## Task requirements
Retype the items from the line with "pixels, height=638 pixels." up to and including the line with "center [93, 273].", keeping every character as it appears.

## Data for this exercise

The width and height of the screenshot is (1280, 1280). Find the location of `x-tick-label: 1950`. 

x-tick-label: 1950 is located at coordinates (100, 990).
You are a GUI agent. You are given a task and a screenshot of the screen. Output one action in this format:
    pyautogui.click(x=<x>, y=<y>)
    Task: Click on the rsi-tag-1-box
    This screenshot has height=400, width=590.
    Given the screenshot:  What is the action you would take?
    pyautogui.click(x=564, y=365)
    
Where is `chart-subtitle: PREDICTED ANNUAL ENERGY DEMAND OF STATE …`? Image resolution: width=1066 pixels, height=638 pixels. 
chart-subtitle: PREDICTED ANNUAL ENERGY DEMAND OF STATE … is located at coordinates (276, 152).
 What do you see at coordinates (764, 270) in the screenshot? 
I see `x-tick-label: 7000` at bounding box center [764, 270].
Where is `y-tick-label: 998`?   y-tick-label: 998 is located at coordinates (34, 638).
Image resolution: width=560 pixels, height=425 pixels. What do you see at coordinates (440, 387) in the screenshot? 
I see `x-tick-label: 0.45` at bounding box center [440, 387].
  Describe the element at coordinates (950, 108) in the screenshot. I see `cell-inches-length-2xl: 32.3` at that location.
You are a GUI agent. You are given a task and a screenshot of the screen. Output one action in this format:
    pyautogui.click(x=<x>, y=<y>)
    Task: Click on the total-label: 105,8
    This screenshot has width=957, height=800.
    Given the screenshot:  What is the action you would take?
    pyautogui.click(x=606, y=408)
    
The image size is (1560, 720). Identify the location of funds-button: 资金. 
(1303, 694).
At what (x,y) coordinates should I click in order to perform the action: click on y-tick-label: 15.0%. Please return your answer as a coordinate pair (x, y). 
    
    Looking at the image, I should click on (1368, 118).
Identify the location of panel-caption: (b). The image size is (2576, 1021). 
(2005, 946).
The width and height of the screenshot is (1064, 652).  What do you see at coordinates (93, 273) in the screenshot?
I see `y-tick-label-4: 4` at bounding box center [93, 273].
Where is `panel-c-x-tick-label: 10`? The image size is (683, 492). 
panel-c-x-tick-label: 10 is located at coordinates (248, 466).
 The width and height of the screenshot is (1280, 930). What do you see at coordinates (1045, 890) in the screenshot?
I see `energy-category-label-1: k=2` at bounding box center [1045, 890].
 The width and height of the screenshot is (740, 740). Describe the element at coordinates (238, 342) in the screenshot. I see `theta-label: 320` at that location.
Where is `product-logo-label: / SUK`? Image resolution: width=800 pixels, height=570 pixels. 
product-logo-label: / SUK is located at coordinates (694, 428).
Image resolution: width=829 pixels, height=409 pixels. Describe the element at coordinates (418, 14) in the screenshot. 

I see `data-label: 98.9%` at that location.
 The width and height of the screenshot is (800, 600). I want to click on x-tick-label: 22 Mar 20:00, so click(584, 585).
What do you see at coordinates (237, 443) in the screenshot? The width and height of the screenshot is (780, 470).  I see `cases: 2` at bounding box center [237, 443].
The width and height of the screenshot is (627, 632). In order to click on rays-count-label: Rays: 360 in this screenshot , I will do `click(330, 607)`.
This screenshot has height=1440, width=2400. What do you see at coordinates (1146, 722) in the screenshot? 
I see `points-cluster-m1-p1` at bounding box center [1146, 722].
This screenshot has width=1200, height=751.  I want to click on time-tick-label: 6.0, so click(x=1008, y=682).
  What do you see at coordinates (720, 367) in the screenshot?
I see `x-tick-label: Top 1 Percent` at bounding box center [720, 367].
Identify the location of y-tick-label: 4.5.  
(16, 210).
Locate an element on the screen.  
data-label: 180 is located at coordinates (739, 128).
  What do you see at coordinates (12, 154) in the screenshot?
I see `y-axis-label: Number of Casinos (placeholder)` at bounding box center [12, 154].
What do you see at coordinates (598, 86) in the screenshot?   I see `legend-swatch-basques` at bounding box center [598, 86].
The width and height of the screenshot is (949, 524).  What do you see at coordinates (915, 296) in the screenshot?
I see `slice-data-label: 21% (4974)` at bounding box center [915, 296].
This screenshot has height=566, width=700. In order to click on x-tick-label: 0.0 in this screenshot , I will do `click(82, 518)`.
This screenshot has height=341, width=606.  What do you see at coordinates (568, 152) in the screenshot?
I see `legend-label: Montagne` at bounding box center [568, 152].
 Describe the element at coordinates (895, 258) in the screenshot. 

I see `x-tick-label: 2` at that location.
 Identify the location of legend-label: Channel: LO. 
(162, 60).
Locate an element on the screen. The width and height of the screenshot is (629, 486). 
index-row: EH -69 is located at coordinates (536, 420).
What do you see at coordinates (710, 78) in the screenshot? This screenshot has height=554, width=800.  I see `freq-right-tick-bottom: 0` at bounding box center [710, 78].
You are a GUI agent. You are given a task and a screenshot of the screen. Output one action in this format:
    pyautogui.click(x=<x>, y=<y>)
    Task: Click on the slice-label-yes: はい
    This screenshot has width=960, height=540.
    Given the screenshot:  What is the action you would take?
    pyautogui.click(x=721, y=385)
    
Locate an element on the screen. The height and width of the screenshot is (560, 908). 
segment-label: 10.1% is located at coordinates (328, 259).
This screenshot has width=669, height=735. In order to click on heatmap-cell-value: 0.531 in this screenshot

## Problem solution
Where is `chart-subtitle: PREDICTED ANNUAL ENERGY DEMAND OF STATE …`? Image resolution: width=1066 pixels, height=638 pixels. 
chart-subtitle: PREDICTED ANNUAL ENERGY DEMAND OF STATE … is located at coordinates (276, 152).
 What do you see at coordinates (764, 270) in the screenshot? 
I see `x-tick-label: 7000` at bounding box center [764, 270].
Where is `y-tick-label: 998`?   y-tick-label: 998 is located at coordinates (34, 638).
Image resolution: width=560 pixels, height=425 pixels. What do you see at coordinates (440, 387) in the screenshot? 
I see `x-tick-label: 0.45` at bounding box center [440, 387].
  Describe the element at coordinates (950, 108) in the screenshot. I see `cell-inches-length-2xl: 32.3` at that location.
You are a GUI agent. You are given a task and a screenshot of the screen. Output one action in this format:
    pyautogui.click(x=<x>, y=<y>)
    Task: Click on the total-label: 105,8
    This screenshot has width=957, height=800.
    Given the screenshot:  What is the action you would take?
    pyautogui.click(x=606, y=408)
    
The image size is (1560, 720). Identify the location of funds-button: 资金. 
(1303, 694).
At what (x,y) coordinates should I click in order to perform the action: click on y-tick-label: 15.0%. Please return your answer as a coordinate pair (x, y). 
    
    Looking at the image, I should click on (1368, 118).
Identify the location of panel-caption: (b). The image size is (2576, 1021). 
(2005, 946).
The width and height of the screenshot is (1064, 652).  What do you see at coordinates (93, 273) in the screenshot?
I see `y-tick-label-4: 4` at bounding box center [93, 273].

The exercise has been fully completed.